(533f) Polymerized Hemoglobin Facilitated Modulation of Tumor Oxygenation Is Dependent on Tumor Oxygenation Status and Oxygen Affinity of the Hemoglobin-Based Oxygen Carrier | AIChE

(533f) Polymerized Hemoglobin Facilitated Modulation of Tumor Oxygenation Is Dependent on Tumor Oxygenation Status and Oxygen Affinity of the Hemoglobin-Based Oxygen Carrier


Belcher, D. - Presenter, The Ohio State University
Cabrales, P., University of California, San Diego
Williams, A., University of California, San Diego
Palmer, A., The Ohio State University
Lucas, A., University of California San Diego
Background: Hemoglobin (Hb) based oxygen (O2) carriers (HBOCs) are a promising class of O2 therapeutic that can relieve chronic hypoxia in the tumor microenvironment, which may increase the effects of chemotherapy. Previous studies have demonstrated that HBOC O2 affinity significantly affects how HBOC treated tumors respond to chemotherapy. However, there is no consensus concerning whether high or low O2 affinity HBOCs results in greater chemosensitization. To address these concerns, we investigated how a low-O2-affinity tense (T) quaternary state polymerized hemoglobin (PolyHb) and a high-O2-affinity relaxed (R) quaternary state PolyHb impact tumor oxygenation and sensitivity to chemotherapeutics. These effects were evaluated with a combination of in silico and in vivo methods.

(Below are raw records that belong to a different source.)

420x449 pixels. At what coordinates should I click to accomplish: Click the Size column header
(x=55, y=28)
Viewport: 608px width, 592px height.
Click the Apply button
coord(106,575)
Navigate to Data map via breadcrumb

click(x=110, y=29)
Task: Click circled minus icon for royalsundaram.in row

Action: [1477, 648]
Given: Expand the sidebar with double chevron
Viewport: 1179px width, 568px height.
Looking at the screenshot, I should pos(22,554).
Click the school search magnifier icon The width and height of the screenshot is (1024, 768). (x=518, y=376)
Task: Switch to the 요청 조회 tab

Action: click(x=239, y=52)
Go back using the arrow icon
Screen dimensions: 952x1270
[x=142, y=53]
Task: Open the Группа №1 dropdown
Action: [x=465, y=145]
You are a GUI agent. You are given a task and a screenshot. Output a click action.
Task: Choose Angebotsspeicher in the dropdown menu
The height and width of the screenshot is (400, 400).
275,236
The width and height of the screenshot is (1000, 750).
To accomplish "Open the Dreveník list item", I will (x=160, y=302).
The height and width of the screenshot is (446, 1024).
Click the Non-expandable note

Methodology: For this study, we synthesized a library of low molecular weight (MW) PolyHb in the T- and R-state. The following biophysical properties of these materials were measured: O2 affinity, gaseous ligand binding kinetics, MW distribution, and hydrodynamic diameter. With these properties, we simulated O2 transport within a three dimensional vascularized tumor construct. After simulating the tumor, we used principal component analysis to examine which properties influence tumor oxygenation. We examined how the T-state and R-state PolyHb modulates O2 delivery to hypoxic and normoxic human melanoma xenografts in a murine window chamber model. We examined microcirculatory fluid flow via video shearing optical microscopy, and oxygen distributions via phosphorescence quenching microscopy. Additionally, we examined how weekly infusion of a 20% top-load dose of PolyHb influences tumor growth rate, vascularization, and regional blood flow. To test the chemosensitizing potential, we administered an R-state PolyHb to three different non-small cell lung cancer cell lines cultured in vitro and implanted in vivo into healthy mice.

Results and Conclusions: In general, we found that infusion of T-state PolyhHb is more likely to decrease tissue hypoxia and modulate the metabolic rate of O2 consumption. Infusion of T-state and R-state PolyHbs led to worse outcomes in normoxic tumors. Of particular concern was the high-affinity R-state PolyHb, which led to no improvement in hypoxic tumors and significantly worsened outcomes in normoxic tumors. Taken together, the results of this study indicate that the tumor oxygen status is a primary determinant of the potency and outcomes of infused PolyhHb. The R-state PolyHb administered in this study is unable to deliver O2 unless under severe hypoxia, which significantly limits its oxygenation potential. In vitro sensitivity studies indicate that the administration of PolyHb increases the effectiveness of cisplatin under hypoxic conditions. Additional animal studies revealed that co-administration of R-state PolyHb with cisplatin attenuated tumor growth without alleviating hypoxia. Analysis of reactive O2 species production in the presence of hypoxic culture indicates that exogenous ROS production by oxidized PolyHb may provide the mechanism of chemosensitization. This ROS mechanism, coupled with oxygenation, may be a potential chemosensitizing strategy for use in cancer treatment.